Knowing that activation of μ‎-receptors in the hypothalamus can decrease lordosis (Pfaus & Gorzalka, 1987b; Pfaus et al., 1986) and that lordosis requires increased VMH electrical activity (Pfaff, 1999), μ‎-receptor inhibition of sEPSCs and mEPSCs in ventrolateral VMH neurons offers a possible mechanism for the effect of μ‎-receptor active opioid peptides on lordosis (Devidze et al., 2008). Second, because opioid peptides affect generalized CNS arousal (Pfaff, 2006), the effects of MERF and DAMGO on VMH illustrate how a generalized CNS arousal neurochemical can affect a specific manifestation of arousal: female sex behavior.
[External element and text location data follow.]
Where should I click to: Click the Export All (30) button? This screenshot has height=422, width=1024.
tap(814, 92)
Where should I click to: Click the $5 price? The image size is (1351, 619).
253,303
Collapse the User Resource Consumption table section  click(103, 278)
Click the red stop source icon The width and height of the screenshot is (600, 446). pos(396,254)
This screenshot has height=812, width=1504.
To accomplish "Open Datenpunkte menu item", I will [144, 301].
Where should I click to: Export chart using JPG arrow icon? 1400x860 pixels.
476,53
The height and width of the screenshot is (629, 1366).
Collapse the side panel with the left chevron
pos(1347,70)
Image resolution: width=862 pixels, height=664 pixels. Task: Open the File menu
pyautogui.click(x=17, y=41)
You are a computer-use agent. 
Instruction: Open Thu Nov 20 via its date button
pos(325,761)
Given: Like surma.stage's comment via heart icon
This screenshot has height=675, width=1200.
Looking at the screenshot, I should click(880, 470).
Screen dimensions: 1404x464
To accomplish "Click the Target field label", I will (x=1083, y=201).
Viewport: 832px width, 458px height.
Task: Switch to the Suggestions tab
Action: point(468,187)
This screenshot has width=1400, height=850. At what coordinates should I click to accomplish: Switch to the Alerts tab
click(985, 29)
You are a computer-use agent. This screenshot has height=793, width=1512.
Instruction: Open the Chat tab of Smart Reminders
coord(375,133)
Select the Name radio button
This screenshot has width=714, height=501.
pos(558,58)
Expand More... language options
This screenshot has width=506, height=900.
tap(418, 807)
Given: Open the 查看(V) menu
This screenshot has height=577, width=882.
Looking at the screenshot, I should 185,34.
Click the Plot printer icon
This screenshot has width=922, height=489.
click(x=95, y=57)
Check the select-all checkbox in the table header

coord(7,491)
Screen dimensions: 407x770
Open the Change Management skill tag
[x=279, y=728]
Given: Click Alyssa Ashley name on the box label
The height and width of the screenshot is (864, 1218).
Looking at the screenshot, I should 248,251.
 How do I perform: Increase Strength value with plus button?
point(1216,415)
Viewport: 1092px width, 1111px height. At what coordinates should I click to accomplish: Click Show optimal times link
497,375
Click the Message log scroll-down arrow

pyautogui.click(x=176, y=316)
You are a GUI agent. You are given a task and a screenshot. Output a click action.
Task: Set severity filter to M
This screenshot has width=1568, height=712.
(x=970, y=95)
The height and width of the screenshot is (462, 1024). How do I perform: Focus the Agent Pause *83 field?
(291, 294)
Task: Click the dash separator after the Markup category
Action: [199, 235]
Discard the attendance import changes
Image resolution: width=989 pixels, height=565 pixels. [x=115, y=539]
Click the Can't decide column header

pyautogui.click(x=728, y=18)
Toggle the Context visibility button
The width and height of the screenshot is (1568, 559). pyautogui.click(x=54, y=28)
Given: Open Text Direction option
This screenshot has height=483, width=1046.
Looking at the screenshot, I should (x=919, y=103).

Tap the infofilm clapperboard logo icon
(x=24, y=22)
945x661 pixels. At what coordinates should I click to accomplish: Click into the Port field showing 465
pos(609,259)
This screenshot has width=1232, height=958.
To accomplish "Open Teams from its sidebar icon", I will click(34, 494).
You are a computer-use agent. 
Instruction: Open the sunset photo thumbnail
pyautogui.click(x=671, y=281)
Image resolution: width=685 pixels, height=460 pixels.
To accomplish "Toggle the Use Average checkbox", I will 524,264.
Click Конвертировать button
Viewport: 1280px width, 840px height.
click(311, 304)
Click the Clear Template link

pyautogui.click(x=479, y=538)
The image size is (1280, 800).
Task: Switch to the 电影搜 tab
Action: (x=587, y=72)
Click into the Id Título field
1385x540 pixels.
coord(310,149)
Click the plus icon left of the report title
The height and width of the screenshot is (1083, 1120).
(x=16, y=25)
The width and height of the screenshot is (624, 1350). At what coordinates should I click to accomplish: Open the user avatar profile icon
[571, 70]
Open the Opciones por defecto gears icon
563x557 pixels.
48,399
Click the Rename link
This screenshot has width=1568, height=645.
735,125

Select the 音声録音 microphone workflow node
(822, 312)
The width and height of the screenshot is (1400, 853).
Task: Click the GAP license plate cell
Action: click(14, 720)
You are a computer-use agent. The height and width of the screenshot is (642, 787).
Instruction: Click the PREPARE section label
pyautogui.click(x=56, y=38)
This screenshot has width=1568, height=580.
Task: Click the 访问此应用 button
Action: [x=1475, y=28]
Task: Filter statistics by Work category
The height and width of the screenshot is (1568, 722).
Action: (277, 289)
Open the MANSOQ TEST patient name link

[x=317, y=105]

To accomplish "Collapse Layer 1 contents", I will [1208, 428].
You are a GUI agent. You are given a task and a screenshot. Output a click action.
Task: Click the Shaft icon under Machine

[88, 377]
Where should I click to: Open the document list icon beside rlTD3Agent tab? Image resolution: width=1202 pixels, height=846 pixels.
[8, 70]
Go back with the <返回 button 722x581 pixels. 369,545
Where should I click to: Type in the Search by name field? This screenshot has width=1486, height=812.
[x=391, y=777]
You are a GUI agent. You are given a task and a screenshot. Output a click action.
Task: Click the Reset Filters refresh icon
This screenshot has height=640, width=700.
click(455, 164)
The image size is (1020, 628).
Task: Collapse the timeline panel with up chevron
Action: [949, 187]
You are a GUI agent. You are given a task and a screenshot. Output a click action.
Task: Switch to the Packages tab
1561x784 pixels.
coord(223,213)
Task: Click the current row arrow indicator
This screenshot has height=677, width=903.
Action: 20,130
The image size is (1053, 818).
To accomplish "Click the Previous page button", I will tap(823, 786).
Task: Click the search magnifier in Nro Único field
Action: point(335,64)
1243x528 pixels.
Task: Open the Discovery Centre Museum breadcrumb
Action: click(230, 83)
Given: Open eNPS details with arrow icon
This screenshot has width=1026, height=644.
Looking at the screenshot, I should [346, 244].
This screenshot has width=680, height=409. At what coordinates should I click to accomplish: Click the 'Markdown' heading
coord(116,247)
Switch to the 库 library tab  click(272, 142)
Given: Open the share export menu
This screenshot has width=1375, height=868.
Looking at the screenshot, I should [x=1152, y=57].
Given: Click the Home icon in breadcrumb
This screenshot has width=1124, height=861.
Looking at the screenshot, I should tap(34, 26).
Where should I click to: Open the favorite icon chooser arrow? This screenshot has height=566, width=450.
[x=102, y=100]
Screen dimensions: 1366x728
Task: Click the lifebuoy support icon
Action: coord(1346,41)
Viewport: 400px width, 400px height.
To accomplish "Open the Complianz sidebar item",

Mechanisms of Estrogen and μ‎-Opioid Receptor Effects

A study by Nguyen and Wagner (2006) (in which glutamatergic and GABAergic synaptic inputs in arcuate neurons were presynaptically inhibited by cannabinoids and differentially modulated by estrogen) showed that estrogen-mediated remodeling of excitatory synaptic transmission in vivo appears to be a widespread phenomenon. Further, estrogenic actions on VMH neuronal sEPSCs have been studied by Zhou, Pfaff, & Chen (2005), who showed that estrogen treatment increased spontaneous synaptic events in cultured female VMH neurons. With respect to mechanisms underlying this estrogenic effect, there is mounting evidence describing at least two causal routes for estrogens to affect synaptic transmission in the CNS. For a long time, most of estrogenic effects were attributed to classical nuclear estrogen receptors (genomic actions of estrogens). However, studies from the past two decades show that estrogens could rapidly alter neuronal firing within seconds; this action of estrogens was described as nongenomic, meaning that estrogenic actions could be exerted via other cellular mechanisms. One class of hormone receptors that could be involved are GPCRs (Kelly & Wagner, 1999); an integral part of this class would be opioid receptors. However, it should be noted that results by Devidze et al. could be explained either by genomic or by nongenomic hormone actions, and, in fact, those two have been shown to act in concert (Vasudevan & Pfaff, 2007).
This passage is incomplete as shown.